The annotation file is a comma separated values (csv) file where each row contains information about each leaf in the tree. The file must contain a header row! The column headers must be simply named, no spaces, no special characters are allowed in the column headers. One of the columns must be the name of the leaf in the tree file
The configuration file is a YAML formatted file that is used to specify grouping and highlighting of leaves in the tree. The following options are available
The outgroup for the tree can be specified by one of three ways. First, a single leaf name can be used; Second, a list of leaf names can be given, in which case the lowest common ancestor of the leaves will be used as the node in the tree to root on; third, the word 'midpoint' can be used to specify that the tree should be rooted at the midpoint node of the tree.
outgroup: 'leaf name'
outgroup: ['leaf name 1', 'leaf name 2', 'leaf name 3']
outgroup: 'midpoint'
The leaf IDs in the tree file have to match up with one one the columns of the annotation file.

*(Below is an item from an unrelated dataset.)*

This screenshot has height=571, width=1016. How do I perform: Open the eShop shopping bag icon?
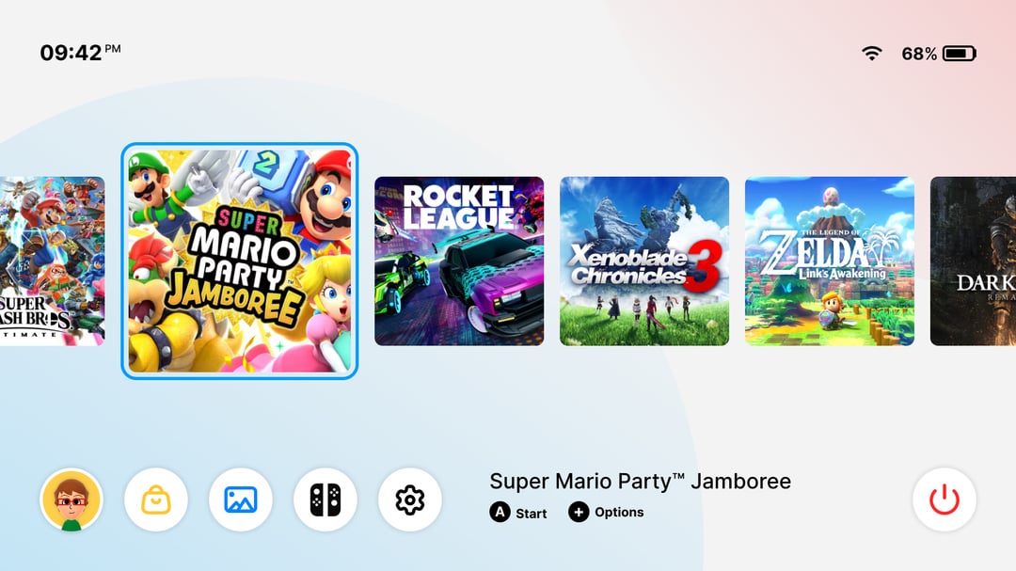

In the configuration file give the name of the column in the annotations file that
corresponds to the leaf name using the leaf_name_column
leaf_name_column: Id
Provide the format for the leaf labels on the tree using python's format style. The names of the arguments are based on the annotations file given. In this case the annotations file will have columns labeled organism and accession for each leaf:
visual_label: '{organism} ({accession})'
When making large trees it's sometimes a good idea to make the resulting tree image smaller
by drawing some clades as cartoon wedges. These cartoon wedges can be specified using the
groups
key, which should contain a list where each item corresponds to a clade to be collapsed.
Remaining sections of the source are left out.